States that suspended Certificate of Need laws saved lives

August 19, 2020 | By MORIAH LAWRENCE AND ANGELA C. ERICKSON

During the global pandemic, healthcare providers have expanded their ability to care for additional patients by adding beds and ventilators and expanding facilities. But laws in some states prevent providers from taking steps needed to expand care options. Now we have a clear accounting of the costs of these laws: A new working paper by economists at the the University of Cincinnati, Auburn University, and Southern Illinois University, titled Certificate-of-Need Laws and Healthcare Utilization During the COVID-19 Pandemic, found that these Certificate of Need (CON) laws increase mortality rates for COVID-19 patients and others.

In short, CON laws are causing people to die.

What are CON laws? These state laws require healthcare providers to prove that their service is “needed” before they’re allowed to offer services to customers.
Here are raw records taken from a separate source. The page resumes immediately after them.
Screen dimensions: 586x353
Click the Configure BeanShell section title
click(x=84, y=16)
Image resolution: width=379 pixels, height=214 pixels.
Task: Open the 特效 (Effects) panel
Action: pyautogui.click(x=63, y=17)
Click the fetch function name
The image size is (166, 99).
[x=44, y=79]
In a process that takes months or even years, bureaucrats allow existing companies to weigh in on whether additional competition will harm them. Bureaucrats are so concerned with the potential harm to the existing companies’ bottom lines that this process ultimately creates a “Competitor’s Veto.”

Though these laws may protect profits for hospitals, they don’t protect the most important figure in the healthcare relationship—the patient. Patients in states with CON laws are at greater risk of being denied the care they need. Thankfully, 24 states suspended CON laws as a response to the pandemic, allowing hospitals to respond more effectively to a spike in demand for care. The new working paper by Agnitra Roy Choudhury, Alicia Plemmons, and Sriparna Ghosh found that in states with high hospital bed utilization, suspending CON laws resulted in:

  • 100 lives saved for every 100,000 residents, for all causes of death
    • 40 lives saved from COVID-19
    • 57 lives saved from natural causes

And in states with high intensive care unit bed utilization, suspending CON laws resulted in:

  • 28 lives saved for every 100,000 residents, for all causes of death
    • 11 lives saved from COVID-19
    • 15 lives saved from natural causes

Unfortunately, states like Arizona, Delaware, Nevada, Oregon, and West Virginia still have these laws on the books while their hospital beds are being heavily utilized. Refusing to terminate CON laws has resulted in a larger health crisis.

Even worse, we knew of these problems even before the COVID-19 pandemic emerged. In 2016, a Mercatus Center report detailed how death rates for patients suffering from pneumonia, heart failure, or heart attack were higher at hospitals in states with CON laws than in states with none. The new working paper confirms that earlier finding and shows how CON laws can pose an even greater threat in a challenging pandemic environment.

We already knew that CON laws were anti-competitive—but the COVID-19 pandemic has highlighted how they restrict the ability of medical facilities to respond rapidly to a pandemic and prevent physicians from providing necessary medical services. Worse yet, these laws place decisions that should be made by physicians in consultation with patients and their families into the hands of politicians and bureaucrats.

With hundreds of preventable deaths that can be traced back to these CON laws, we now see the cost of that dysfunctional dynamic. Thankfully, 23 states have suspended these laws during the pandemic. It’s time for politicians to take that lesson to heart and permanently repeal CON laws. By allowing medical providers to purchase the equipment or expand their services without spending months or years to get approval, we allow our healthcare providers to do what they do best—save lives.